* Begin *

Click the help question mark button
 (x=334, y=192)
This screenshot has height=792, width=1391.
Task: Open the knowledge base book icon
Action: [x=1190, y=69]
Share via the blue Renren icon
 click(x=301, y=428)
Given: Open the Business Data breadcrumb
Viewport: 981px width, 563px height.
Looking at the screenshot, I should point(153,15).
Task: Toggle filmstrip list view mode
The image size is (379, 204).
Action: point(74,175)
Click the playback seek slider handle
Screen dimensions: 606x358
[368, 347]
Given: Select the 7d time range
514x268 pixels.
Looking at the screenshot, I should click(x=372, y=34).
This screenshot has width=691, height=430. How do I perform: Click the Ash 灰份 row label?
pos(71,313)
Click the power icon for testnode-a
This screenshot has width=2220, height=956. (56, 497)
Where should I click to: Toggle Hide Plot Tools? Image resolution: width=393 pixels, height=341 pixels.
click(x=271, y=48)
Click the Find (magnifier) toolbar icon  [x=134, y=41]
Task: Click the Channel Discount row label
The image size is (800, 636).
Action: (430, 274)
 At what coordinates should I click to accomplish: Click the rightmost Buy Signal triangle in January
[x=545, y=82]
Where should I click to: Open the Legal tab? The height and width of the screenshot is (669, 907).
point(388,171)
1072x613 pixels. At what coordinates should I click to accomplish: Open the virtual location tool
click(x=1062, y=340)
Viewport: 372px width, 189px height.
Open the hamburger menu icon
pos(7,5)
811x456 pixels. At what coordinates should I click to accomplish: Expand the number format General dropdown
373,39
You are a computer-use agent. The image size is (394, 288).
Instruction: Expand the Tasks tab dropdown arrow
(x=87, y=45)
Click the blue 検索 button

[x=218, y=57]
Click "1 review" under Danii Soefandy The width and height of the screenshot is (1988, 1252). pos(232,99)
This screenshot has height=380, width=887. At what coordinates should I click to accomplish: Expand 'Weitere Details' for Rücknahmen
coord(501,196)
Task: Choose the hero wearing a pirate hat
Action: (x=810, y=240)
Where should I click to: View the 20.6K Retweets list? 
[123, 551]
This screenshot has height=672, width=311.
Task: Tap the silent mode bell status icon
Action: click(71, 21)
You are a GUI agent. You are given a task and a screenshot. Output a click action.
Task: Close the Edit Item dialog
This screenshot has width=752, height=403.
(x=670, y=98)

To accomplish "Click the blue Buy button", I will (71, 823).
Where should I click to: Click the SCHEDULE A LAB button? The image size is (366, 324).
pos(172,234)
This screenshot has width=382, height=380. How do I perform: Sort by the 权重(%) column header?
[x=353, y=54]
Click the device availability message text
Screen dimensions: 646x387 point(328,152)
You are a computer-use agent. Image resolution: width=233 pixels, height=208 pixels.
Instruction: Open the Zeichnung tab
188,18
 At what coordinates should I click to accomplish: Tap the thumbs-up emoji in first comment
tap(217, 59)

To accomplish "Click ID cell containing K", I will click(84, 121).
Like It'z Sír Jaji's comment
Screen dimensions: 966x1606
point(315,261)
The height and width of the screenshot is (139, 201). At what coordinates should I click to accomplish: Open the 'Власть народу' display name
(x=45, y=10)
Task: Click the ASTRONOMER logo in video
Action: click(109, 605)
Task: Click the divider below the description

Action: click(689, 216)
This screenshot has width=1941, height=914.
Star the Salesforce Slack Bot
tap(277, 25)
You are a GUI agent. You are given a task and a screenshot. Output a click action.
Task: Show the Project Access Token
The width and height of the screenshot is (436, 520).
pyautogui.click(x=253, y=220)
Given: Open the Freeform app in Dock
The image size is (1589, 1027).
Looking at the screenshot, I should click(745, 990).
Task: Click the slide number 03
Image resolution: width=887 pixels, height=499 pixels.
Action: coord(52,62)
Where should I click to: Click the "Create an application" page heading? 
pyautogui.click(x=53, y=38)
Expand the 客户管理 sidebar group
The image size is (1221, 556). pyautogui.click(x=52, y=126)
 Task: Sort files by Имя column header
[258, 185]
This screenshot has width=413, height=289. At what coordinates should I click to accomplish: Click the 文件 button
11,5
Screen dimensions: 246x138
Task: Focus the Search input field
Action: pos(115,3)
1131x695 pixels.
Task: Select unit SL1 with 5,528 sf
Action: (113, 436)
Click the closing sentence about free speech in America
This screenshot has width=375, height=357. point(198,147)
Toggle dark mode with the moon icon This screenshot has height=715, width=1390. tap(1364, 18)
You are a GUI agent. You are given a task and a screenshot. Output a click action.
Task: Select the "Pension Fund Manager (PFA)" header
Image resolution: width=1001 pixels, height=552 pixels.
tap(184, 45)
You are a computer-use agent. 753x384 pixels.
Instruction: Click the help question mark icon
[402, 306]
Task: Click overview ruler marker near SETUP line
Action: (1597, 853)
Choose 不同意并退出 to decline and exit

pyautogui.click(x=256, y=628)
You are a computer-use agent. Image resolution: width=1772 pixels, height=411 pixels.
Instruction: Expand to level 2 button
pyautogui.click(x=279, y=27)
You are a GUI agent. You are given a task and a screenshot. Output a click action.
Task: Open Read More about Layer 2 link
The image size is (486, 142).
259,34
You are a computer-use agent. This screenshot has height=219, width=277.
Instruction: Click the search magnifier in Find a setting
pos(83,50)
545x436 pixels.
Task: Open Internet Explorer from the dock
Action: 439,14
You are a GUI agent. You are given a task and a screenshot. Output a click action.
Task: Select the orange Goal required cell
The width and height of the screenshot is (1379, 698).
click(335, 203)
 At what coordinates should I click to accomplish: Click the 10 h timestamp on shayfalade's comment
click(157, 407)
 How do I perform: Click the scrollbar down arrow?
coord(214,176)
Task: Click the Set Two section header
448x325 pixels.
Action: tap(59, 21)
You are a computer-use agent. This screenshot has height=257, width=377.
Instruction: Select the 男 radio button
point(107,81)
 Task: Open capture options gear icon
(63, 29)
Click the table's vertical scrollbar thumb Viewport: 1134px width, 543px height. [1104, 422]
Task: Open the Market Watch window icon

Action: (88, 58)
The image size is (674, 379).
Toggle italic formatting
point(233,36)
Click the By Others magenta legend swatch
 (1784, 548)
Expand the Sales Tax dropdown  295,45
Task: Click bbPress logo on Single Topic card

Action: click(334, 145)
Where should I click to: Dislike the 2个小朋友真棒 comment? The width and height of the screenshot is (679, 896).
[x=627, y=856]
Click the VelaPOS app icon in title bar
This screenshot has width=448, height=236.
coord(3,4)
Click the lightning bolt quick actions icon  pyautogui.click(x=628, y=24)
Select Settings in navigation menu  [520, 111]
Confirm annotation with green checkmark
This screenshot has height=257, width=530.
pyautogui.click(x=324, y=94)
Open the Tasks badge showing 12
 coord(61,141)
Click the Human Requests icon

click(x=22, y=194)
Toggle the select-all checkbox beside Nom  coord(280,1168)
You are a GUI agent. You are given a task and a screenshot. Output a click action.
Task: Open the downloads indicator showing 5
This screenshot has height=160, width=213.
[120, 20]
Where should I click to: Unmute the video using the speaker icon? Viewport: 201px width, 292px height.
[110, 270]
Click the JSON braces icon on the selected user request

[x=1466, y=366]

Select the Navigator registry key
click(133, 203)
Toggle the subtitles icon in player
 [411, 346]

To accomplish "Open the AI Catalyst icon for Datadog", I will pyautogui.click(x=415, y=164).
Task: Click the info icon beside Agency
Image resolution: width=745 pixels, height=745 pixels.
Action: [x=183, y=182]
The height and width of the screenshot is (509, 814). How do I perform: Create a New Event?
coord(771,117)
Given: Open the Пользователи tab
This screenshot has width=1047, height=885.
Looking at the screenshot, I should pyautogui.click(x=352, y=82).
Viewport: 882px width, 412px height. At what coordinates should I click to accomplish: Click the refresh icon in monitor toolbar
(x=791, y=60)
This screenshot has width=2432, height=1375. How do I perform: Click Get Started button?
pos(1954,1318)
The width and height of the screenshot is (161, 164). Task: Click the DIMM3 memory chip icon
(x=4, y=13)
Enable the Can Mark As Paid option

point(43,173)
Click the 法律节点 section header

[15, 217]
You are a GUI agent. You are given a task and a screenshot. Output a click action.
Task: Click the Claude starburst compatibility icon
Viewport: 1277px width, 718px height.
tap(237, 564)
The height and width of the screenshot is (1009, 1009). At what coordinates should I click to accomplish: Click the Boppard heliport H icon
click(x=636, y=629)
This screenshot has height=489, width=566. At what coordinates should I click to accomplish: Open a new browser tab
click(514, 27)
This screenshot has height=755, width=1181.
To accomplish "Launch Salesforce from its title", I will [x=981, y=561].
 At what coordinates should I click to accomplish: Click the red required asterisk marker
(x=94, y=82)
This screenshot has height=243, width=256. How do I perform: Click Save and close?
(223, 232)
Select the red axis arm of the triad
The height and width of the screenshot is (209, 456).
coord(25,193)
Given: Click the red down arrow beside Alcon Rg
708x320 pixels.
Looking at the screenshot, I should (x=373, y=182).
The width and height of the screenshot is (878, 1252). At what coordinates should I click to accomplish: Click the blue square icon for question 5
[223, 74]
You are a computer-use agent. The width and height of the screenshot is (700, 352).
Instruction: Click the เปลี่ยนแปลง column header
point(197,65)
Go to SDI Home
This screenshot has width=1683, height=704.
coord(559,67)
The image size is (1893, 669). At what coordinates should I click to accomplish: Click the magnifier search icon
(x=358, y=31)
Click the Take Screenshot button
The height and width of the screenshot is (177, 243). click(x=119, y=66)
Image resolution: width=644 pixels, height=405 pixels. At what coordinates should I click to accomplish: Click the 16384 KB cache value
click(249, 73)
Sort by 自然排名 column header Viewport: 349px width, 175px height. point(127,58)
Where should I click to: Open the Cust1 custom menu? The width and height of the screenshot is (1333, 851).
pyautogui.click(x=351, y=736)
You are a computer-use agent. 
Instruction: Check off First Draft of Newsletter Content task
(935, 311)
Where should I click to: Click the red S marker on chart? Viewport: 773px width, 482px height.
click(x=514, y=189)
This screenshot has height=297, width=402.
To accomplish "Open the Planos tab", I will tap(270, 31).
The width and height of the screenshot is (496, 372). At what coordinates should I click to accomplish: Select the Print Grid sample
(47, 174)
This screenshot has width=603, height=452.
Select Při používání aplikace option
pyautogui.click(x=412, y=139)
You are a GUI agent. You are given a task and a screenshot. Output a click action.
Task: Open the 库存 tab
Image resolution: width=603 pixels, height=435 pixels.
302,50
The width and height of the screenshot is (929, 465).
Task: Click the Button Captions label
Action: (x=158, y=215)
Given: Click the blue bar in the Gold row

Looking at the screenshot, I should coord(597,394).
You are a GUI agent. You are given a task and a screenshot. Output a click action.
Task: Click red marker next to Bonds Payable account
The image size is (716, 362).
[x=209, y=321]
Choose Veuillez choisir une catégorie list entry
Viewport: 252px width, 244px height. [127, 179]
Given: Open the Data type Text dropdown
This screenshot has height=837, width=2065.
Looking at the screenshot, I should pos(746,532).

* End *

PROMPT: Rewrite the lines from the one containing "You are a computer-use agent. The image" up to and including the one containing "(1988, 1252). pos(232,99)", changing "Tasks tab" to "Projects tab" and leaving everything else as it is.

SOLVED PROBLEM:
You are a computer-use agent. The image size is (394, 288).
Instruction: Expand the Projects tab dropdown arrow
(x=87, y=45)
Click the blue 検索 button

[x=218, y=57]
Click "1 review" under Danii Soefandy The width and height of the screenshot is (1988, 1252). pos(232,99)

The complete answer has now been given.